▸ TEXT EXCERPT
# Setting up Google Account for YouTube API

Google offers an API for YouTube as part of its Google Cloud Platform (GCP). Just like for many other API, you will need an API key. If you're familiar with other cloud platforms such as AWS, then the following process will feel familiar.

Set up a free trial GCP account. Go to your Google console and search for YouTube Data API (v3) (as of 2023). Enable the API.

There should be a place where you can create credentials. From that point on, create an API key, copy it, and place it in a text file. Make sure not to publicly show it. Other programmers can copy it and pretend they're you making API calls, pushing you over the quota.


# Ingesting YouTube Data for IGN Game Reviews Playlist

As of 2023, IGN maintains a playlist comprising videos of mostly game reviews; some videos are discussions rather than the typical review. So we first need to get the playlist. See the following for more information on how to use YouTube's API to get the playlist programatically: https://developers.google.com/youtube/v3/docs/playlistItems/list

You'll see sample code that will include `os` and `googleapiclient.flow`. In particular, `flow` will require client secrets to perform actions on your account's behalf -- for security reasons. However, since we are only interested "scraping" public information, we will only need an API key. See this post for more information: https://github.com/googleapis/google-api-python-client/blob/main/docs/api-keys.md

On top of requesting data from YouTube API, we would also like to log our calls and other helpful information. Consequently, we are going to break down fetching into 2 tasks:
1. Sending requests to YouTube API
2. Logging API calls

If you ever get confused about what an object like `request = youtube.<>` is doing, search up documentation for its `type`.

▸ STATED TASK A
Rewrite everything in the listing from the line containing "You are a computer-use agent. Viewport: 217px" down to the end of the listing as a numbered list, leaving out any blank lines.

▸ ENTRIES
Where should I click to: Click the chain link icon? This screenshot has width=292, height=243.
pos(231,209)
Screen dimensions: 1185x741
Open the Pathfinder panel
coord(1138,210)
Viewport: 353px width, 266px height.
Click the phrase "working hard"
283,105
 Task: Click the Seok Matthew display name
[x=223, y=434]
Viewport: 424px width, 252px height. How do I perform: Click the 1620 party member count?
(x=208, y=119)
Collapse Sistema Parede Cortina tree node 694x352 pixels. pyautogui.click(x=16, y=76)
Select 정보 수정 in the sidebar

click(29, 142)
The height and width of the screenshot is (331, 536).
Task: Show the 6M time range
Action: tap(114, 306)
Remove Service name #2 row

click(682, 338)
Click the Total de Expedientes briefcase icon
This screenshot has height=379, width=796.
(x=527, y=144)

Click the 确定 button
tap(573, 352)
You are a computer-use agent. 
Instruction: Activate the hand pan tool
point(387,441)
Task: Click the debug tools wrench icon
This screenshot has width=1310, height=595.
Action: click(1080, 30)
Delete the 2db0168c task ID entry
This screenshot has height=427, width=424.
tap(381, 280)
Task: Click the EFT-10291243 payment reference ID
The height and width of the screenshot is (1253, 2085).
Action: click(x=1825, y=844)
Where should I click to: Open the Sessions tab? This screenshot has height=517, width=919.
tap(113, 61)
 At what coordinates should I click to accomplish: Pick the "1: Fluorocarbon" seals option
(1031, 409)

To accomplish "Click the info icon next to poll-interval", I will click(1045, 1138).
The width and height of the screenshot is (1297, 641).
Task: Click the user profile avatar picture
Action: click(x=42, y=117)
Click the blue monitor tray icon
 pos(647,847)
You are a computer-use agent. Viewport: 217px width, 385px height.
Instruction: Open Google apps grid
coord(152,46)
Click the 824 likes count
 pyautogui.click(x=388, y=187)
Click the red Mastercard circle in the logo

▸ STATED TASK B
Carry on the text about ingesting YouTube API data from the point where it stops.

▸ TASK ANSWER A
1. You are a computer-use agent. Viewport: 217px width, 385px height.
2. Instruction: Open Google apps grid
3. coord(152,46)
4. Click the 824 likes count
5.  pyautogui.click(x=388, y=187)
6. Click the red Mastercard circle in the logo

▸ TASK ANSWER B
Logging error codes:
- -100 levels: client sided error
    - 0: undefined
    - 1: bad request
- -200 levels: server sided error
    - 0: undefined
    
    
    

## Sending Requests to YouTube API

Firstly, let's create a few functions to help us get a list of playlist items. More specifically, we'll be primarily using `get_youtube` and `request_playlist_videos`:
- `get_youtube` creates a YouTube build from which to send requests
- `request_playlist_videos` takes in parameters for the request and returns videos from the playlist

In [2]:
playlistId = "PLraFbwCoisJBTl0oXn8UoUam5HXWUZ7ES"
part = ["contentDetails", "id", "snippet", "status"] # all possible info

import googleapiclient.discovery
from time import gmtime, strftime
import pandas as pd
import warnings

# API functions

def get_api_key(file="secret.txt"):
    '''
    Returns the YouTube API key as a string found in file.
    
    Please also make sure you DO NOT publicly expose this file!
    '''
    key = ""
    with open(file) as f:
        key = f.read()
        
    return key

def get_youtube():
    '''
    Returns a YouTube Resource for interacting with the API
    For more information: https://googleapis.github.io/google-api-python-client/docs/epy/googleapiclient.discovery-module.html
    '''
    api_service_name = "youtube"
    api_version = "v3"
    youtube = googleapiclient.discovery.build(
        api_service_name, api_version, developerKey=get_api_key())
    
    return youtube

def request_playlist_videos(youtube, part=','.join(part), playlistId=playlistId, maxResults=5, pageToken=""):
    '''
    Makes and executes an HTTP request to get maxRresults videos and their part information from the playlistId.
    Each request will be logged.
    '''
    params = {
        "part": part,
        "playlistId": playlistId,
        "maxResults": maxResults,
        "pageToken": pageToken
    }
    
    result_code = 0
    try:
        request = youtube.playlistItems().list(**params)
        response = request.execute()
        result_code = 1
    except:
        warnings.warn("Bad request or response")
        result_code = -1
    
    log_playlistItems_call(result_code, params)
    
    return response


## Logging API Calls

It would be nice if we can keep track of when and how the API calls were made.


In [4]:
from datetime import datetime, timezone

# Functions to log API calls

def get_current_time(timezone=timezone.utc):
    '''
    Returns a datetime object giving the current date and time
    '''
    now = datetime.now(timezone)
    return now

def serialize_datetime(dt):
    '''
    Returns and converts a datetime object into a ISO-formatted string.
    '''
    return dt.isoformat()

def deserialize_datetime_string(dt_string):
    '''
    Converts an ISO-formatted time string into a datetime object.
    '''
    return datetime.fromisoformat(dt_string)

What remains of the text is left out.